Jamie Smith, author of You Are What You Love, started his summer vacation with a brief reflection on the books that have been piling up in his office . . . and life. The post, which you can read here, ends with a nice picture of the role of books in this lifetime (and perhaps in the next):
A young man builds his library in hope. Each paperback treasure is acquired as an act of aspiration. A library is an image of the man he hopes to be: the canon he constructs is a standard of what he thinks he ought to know. It grows quickly, in unexpected ways, exceeding his attention. But there will always be more time to read, right?
A middle-aged man tends his library with a more sombre aspect. Reshelving a book unfinished is one more failure, a door one closes perhaps never to return. When I put The Noise of Time back on the shelf, I recall all the places Barnes has accompanied me on this adventure. But I see some of his novels still unread and wonder if I’ll ever get back to this corner of the library. In fact, it was Barnes who gave me a word for this: le réveil mortel—the wake-up call of mortality. Who knew tidying your library could be such an existential risk?

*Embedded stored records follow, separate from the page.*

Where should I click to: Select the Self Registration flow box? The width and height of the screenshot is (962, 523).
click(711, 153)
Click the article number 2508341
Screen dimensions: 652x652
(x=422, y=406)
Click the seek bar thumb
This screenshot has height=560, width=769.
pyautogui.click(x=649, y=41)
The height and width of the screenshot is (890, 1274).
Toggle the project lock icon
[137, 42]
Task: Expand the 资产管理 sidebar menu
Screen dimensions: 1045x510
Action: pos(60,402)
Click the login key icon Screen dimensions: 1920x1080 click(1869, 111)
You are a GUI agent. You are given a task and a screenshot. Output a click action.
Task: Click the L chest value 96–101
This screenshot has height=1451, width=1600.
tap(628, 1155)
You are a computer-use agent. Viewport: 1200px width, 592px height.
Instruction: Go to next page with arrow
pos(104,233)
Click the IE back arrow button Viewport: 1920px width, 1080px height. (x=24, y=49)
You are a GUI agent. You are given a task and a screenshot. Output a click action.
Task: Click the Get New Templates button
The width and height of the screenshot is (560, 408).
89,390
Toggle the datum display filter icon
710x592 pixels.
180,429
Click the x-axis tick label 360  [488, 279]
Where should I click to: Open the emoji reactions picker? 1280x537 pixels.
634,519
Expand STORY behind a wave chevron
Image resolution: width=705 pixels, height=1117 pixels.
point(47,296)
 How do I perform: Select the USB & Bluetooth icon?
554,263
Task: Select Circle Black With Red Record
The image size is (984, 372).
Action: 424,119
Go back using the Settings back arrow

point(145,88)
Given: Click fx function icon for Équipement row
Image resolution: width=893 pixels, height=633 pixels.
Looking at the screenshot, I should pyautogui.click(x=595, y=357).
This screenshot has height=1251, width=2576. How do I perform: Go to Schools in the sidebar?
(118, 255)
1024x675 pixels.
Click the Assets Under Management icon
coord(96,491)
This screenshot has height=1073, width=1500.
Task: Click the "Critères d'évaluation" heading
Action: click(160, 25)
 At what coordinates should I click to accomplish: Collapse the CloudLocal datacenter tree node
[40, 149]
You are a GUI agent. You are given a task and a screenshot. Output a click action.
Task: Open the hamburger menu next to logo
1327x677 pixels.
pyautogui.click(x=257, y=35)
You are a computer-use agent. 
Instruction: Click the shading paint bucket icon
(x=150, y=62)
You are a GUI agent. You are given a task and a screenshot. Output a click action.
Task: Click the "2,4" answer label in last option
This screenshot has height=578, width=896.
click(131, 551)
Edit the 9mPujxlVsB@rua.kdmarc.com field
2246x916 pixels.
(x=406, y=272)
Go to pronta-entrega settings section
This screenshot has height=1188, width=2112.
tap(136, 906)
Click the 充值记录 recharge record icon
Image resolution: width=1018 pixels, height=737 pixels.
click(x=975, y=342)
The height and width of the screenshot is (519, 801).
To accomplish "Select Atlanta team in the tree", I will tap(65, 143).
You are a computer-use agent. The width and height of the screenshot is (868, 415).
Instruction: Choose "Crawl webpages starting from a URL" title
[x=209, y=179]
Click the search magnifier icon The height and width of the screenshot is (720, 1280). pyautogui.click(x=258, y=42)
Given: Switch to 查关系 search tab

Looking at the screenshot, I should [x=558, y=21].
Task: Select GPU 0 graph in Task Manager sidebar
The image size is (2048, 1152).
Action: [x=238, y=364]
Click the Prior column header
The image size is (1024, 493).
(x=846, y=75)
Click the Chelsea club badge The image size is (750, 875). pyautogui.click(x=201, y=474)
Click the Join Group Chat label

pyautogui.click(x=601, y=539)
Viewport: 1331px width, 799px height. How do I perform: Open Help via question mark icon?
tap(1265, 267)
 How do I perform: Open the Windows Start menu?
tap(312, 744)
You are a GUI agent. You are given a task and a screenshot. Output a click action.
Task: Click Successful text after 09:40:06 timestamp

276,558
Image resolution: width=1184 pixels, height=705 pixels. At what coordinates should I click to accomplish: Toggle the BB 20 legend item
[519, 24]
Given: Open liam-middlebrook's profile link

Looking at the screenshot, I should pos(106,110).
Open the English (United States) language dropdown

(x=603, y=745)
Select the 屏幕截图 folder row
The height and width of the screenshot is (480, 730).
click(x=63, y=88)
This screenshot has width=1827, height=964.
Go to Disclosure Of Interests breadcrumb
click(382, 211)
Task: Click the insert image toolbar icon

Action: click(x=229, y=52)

At some point you realize: I will die with books unread on my shelf. So be it. The grass withers, the flowers fade, the pages become mildewed and musty. So too will I. Even those unread books are a sign of aspiration, ambition, hope. I’ll die reading. I trust there are libraries in the kingdom.





I actually came to the old man realization in eighth grade. I wanted to read a million books and Grace said, “Does a person even live a million days?” It’s a sad realization. Books will go unread. Movies will be unseen. Great meals will be untasted. There’s too much beauty here, and people look forward to heaven? I don’t get it!